▶ What you should do: Rewrite the records from the line containing "Select the EdgeFabric icon in sidebar" through the line containing "Looking at the screenshot, I should tap(41, 203).", substituting "height value" for "weight value" and leaving everything else unchanged. Return only those lines.

#### Data shown

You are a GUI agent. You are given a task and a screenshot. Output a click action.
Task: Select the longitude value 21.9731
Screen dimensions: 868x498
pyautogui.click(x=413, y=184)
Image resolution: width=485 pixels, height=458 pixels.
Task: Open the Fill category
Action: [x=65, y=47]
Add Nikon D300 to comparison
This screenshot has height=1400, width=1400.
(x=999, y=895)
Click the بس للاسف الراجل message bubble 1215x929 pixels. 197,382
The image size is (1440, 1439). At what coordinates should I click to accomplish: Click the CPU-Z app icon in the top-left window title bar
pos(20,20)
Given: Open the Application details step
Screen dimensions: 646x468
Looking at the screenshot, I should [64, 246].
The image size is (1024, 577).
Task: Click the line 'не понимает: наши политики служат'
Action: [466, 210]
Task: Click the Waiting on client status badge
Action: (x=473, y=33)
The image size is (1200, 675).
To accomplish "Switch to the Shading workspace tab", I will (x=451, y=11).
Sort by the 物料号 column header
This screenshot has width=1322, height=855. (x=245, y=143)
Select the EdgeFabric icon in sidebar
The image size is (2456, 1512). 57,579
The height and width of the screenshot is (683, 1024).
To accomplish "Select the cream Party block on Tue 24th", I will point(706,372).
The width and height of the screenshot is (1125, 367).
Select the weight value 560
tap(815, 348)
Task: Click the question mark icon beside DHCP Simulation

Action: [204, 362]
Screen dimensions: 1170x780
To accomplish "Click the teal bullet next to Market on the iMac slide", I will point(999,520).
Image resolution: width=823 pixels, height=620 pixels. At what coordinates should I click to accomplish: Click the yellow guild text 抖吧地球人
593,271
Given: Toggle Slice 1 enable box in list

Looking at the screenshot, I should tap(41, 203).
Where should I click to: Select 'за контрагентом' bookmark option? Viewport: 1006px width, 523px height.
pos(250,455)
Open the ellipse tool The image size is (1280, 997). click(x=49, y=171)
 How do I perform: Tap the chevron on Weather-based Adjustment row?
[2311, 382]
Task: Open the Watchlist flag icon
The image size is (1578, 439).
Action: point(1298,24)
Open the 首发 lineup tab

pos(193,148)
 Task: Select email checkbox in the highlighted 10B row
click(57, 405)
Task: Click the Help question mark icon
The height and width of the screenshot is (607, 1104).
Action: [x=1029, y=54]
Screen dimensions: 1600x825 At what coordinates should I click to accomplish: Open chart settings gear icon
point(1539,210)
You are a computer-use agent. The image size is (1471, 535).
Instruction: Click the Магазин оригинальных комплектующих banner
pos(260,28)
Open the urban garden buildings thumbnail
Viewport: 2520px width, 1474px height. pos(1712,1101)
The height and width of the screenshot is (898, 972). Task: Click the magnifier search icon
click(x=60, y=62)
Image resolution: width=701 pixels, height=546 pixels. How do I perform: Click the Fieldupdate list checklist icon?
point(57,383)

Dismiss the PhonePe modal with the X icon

########

▶ Response for this exercise:
Select the EdgeFabric icon in sidebar
The image size is (2456, 1512). 57,579
The height and width of the screenshot is (683, 1024).
To accomplish "Select the cream Party block on Tue 24th", I will point(706,372).
The width and height of the screenshot is (1125, 367).
Select the height value 560
tap(815, 348)
Task: Click the question mark icon beside DHCP Simulation

Action: [204, 362]
Screen dimensions: 1170x780
To accomplish "Click the teal bullet next to Market on the iMac slide", I will point(999,520).
Image resolution: width=823 pixels, height=620 pixels. At what coordinates should I click to accomplish: Click the yellow guild text 抖吧地球人
593,271
Given: Toggle Slice 1 enable box in list

Looking at the screenshot, I should tap(41, 203).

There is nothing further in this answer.